Comme expliqué dans notre dernier texte de vendredi (1), nous nous attendons à partir de maintenant à une opération d’envergure contre notre maison. Le sujet de la protection incendie, qui, au début, était ridicule, a finalement conduit à des suites qui mettent l’avenir de la Rigaerstrasse 94 en tant qu’espace (partiellement) occupé en très grand péril. Avec ce texte, nous voulons expliquer ce qui s’est passé au niveau juridique, ce à quoi nous nous attendons concrètement et ce que nous allons faire maintenant pour protéger cet endroit et l’idée qui le fait vivre.

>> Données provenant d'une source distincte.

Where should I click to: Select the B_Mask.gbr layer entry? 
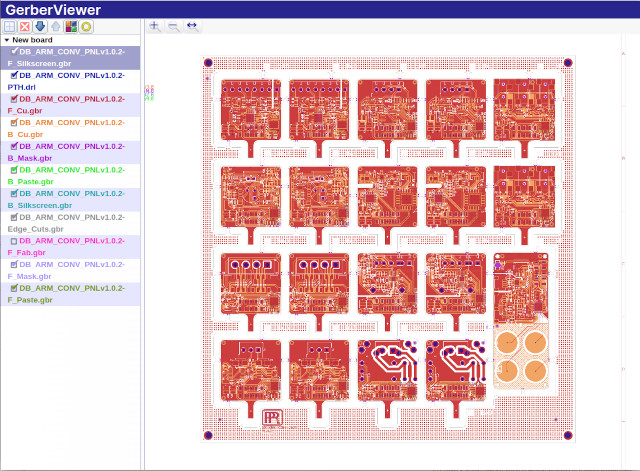(30, 157)
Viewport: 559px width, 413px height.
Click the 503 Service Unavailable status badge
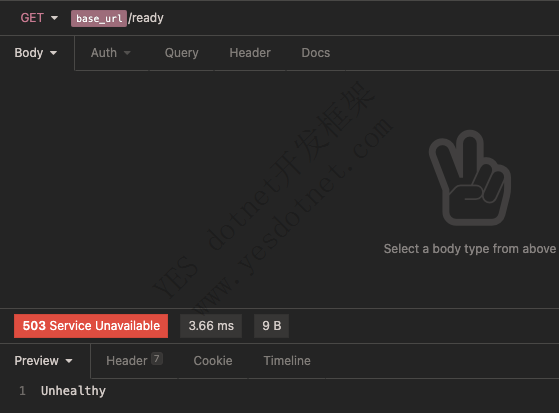click(91, 326)
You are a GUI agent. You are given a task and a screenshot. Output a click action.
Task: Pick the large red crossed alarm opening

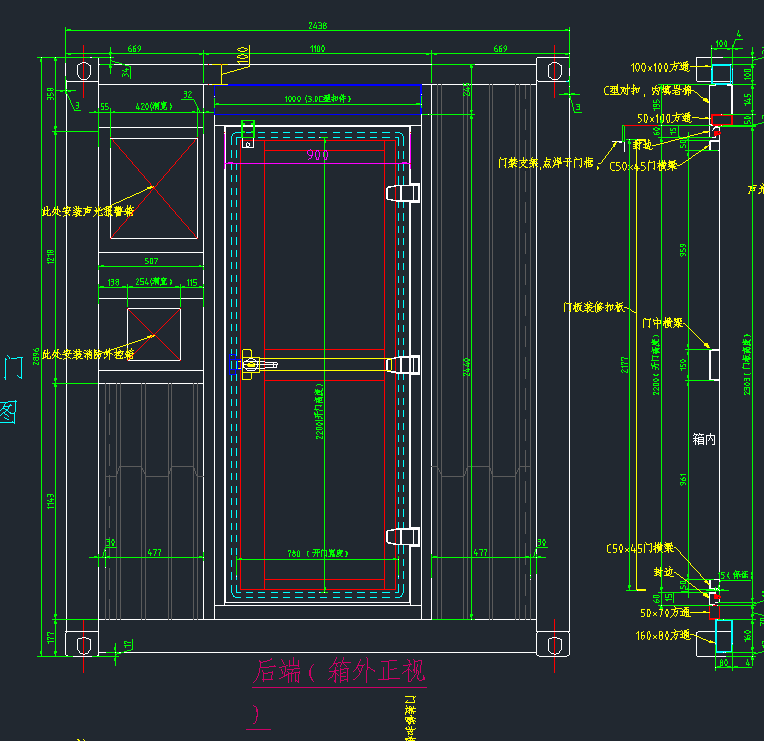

Un nouveau jugement concernant la représentation juridique et la gérance de l’immeuble

Lors de la dernière agression contre notre maison, l’été 2020, le duo Luschnat-Bernau a rassemblé des informations détaillées sur la maison. La direction des opérations de la police leur avait alors donné accès à de larges parties de la maison, malgré les décisions de justice qui étaient à l’époque en vigueur, et qui avaient déclaré à l’unanimité leurs mandats de représentation de la société Lafone Ltd. comme non valables. Le prétexte pour cette manœuvre, c’était des mandats de perquisition de deux appartements pour, respectivement, prétendue fraude sociale et recherche d’un pointeur laser. Luschnat et Bernau, qui étaient intégrés à l’opération, ont établi à partir des informations ainsi gagnées une liste de prétendus défauts de protection incendie. La police aussi a consigné des informations sur la maison dans cette perspective.

Lorsque leur opération toute entière s’est effondrée avec l’installation réussie d’une nouvelle porte par la Rigaer94 et, grâce à celle-ci, la possibilité de barrer l’entrée de la maison à Bernau et Luschnat, le duo a essayé de traîner en justice les 28 personnes domiciliées ici comme quoi elles seraient dans l’obligation de leur en permettre l’accès. Cette tentative a échoué à nouveau pour cause d’absence de procuration valable pour le procès.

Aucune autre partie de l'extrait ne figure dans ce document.